Flux is the application architecture/pattern used by Facebook to complement React. The purpose of Flux is to maintain a unidirectional data flow, and thus reduce the overall complexity of the web application, making it more scalable and more easily maintained. Flux applications come in four parts: the action creator, the dispatcher, the store, and the views. Views (with which the user interacts) sends information to the actions creator, which will either pass along the information (along with a callback) to an API controller, or it will pass the information right along to the dispatcher. The dispatcher will then send the 'payload' out to all stores, which are responsible for determining which store the payload is intended for. Finally, the appropriate store will store the data and emit a change which is received by all components that have added an event listener to that particular store. Upon the emitChange event, the (mounted) components will call whatever method it passed as a callback to the event listener, usually something that involves fetching the store's data.
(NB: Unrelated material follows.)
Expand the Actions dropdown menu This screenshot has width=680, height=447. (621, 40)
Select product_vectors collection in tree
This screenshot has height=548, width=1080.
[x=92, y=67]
ActiveRecord is the model to Rails' model-view-controller architecture. Among many other useful qualities, ActiveRecord maps the relationships between objects held in different tables of the Rails database.

How Chronicle Restarter uses this technology

Chronicle Restarter utilizes the Flux cycle at every level: user sessions, projects, saved projects, rewards, and fundings are all created and retrieved through the flux cycle. Notable implementations of React and ActiveRecord include:

  • Saved Projects into Published Projects: When the user initially picks the era for his or her project, a saved project is immediately created with a foreign key pointing to that user. At every step of the creation process, the saved project is updated whenever a component unmounts, and for additional security (against losing progress), the user can specifically save (or clear) changes via buttons that become available when applicable (after a change is made). Saved projects are available from the same screen that the user begins a project, and upon selecting a saved project, its information will automatically prepopulate applicable fields in the series of FinalizeProject pages. When the user is ready to publish a project, the information from the currentSavedProject (from the SavedProjectStore) is used to create a project, with the published project holding the foreign key to the saved project.

  • Rewards: When a user creates rewards for the saved project, the rewards are saved under a separate table with a foreign key pointing to the saved project. When the saved project is eventually published, rewards are accessed through the ActiveRecord association between Projects and Rewards through Saved Projects which has an association with both.

  • Fundings: A project is funded when a user makes a pledge that corresponds with an offered reward. Each reward is of a certain value, and so a project's total funding can be measured quite easily as the product of a reward's value and the amount of "pledges" for that reward (and, where a project has multiple rewards, along with the sum of other rewards multiplied by their amount of pledges). Fundings are thus handled as a join table between users and rewards, holding a foreign key to both, which with the help of jbuilder allows the frontend to get both funding and project information from the backend in a single query.